September 4th, 2014: pocl v0.10 released
Pocl's goal is to become an efficient open source (MIT-licensed) implementation of the OpenCL standard (both 1.x and 2.x).
In addition to producing an easily portable open-source OpenCL implementation, another major goal of this project is improving performance portability of OpenCL programs with compiler optimizations, reducing the need for target-dependent manual optimizations.
At the core of pocl is the kernel compiler that consists of a set of LLVM passes used to statically transform kernels into work-group functions with multiple work-items, even in the presence of work-group barriers. These functions are suitable for parallelization in multiple ways (SIMD, VLIW, superscalar,...).
This release adds kernel compiler support for LLVM/Clang 3.5, experimental CMake build scripts, improved thread safety in the host libraries, kernel compiler speedups, plenty of bug fixes, and several new OpenCL API implementations.
We consider pocl ready for wider scale testing, although the OpenCL standard is not yet fully implemented, and it contains known bugs.
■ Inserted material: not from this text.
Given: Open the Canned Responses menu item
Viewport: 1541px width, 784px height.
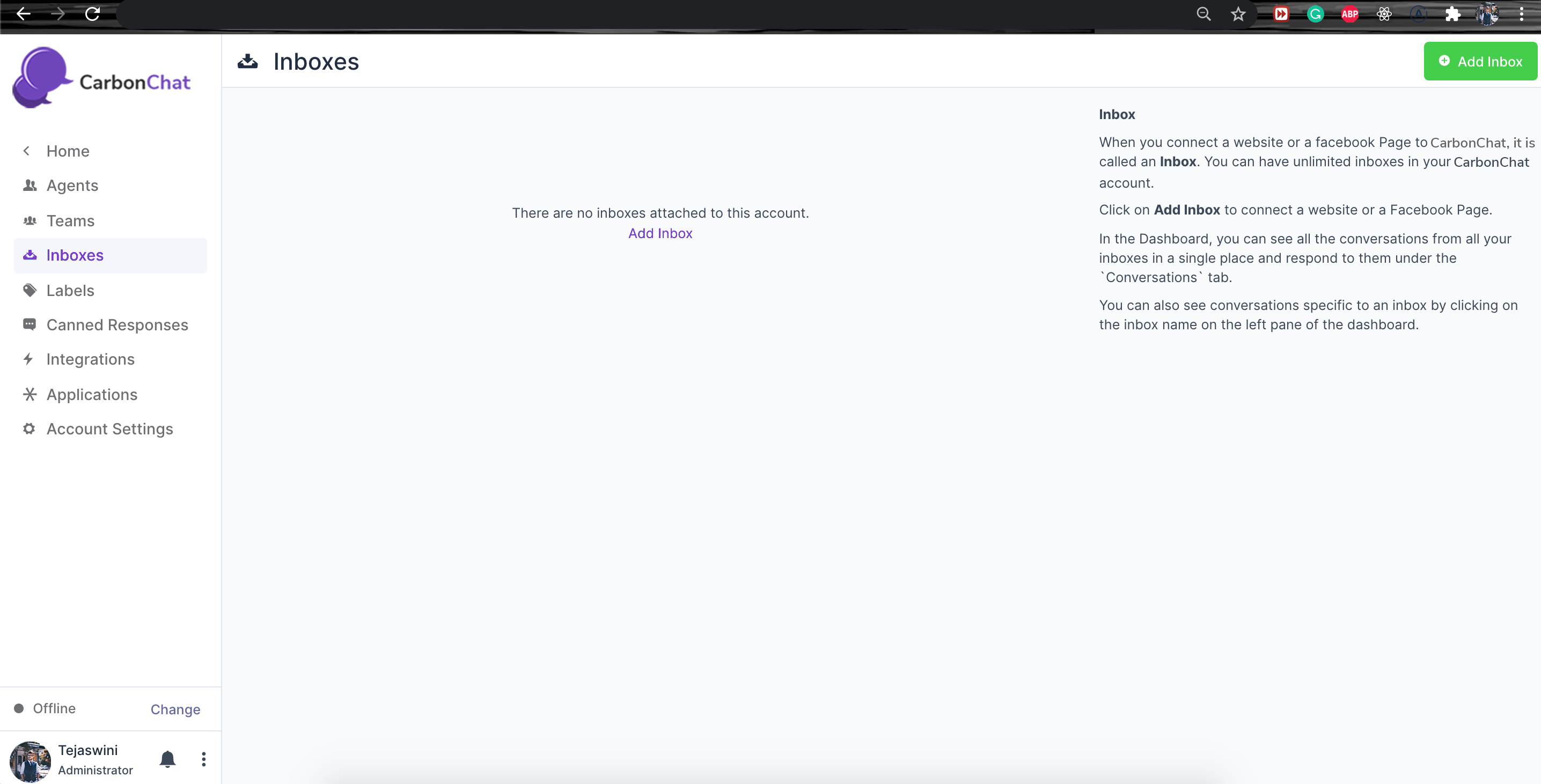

The pocl test suite compiles and runs most of the ViennaCL 1.5.1 examples, Rodinia 2.0.1 benchmarks, Parboil benchmarks, OpenCL Programming Guide book samples, VexCL test cases, Luxmark v2.0, most of the AMD APP SDK v2.8 OpenCL samples and piglit OpenCL tests among others.
Acknowledgements
We'd like to thank the Radio Implementation Research Team from Nokia Research Center, Finnish Funding Agency for Technology and Innovation (project "Parallel Acceleration", funding decision 40115/13), Academy of Finland (funding decision 253087) and ARTEMIS joint undertaking under grant agreement no 621439 (ALMARVI) for funding the development of this release.
A pocl developer E. Schnetter acknowledges support from the Perimeter Institute, as well as funding from NSERC (Canada) via a Discovery Grant and from NSF (USA) via OCI Award 0905046.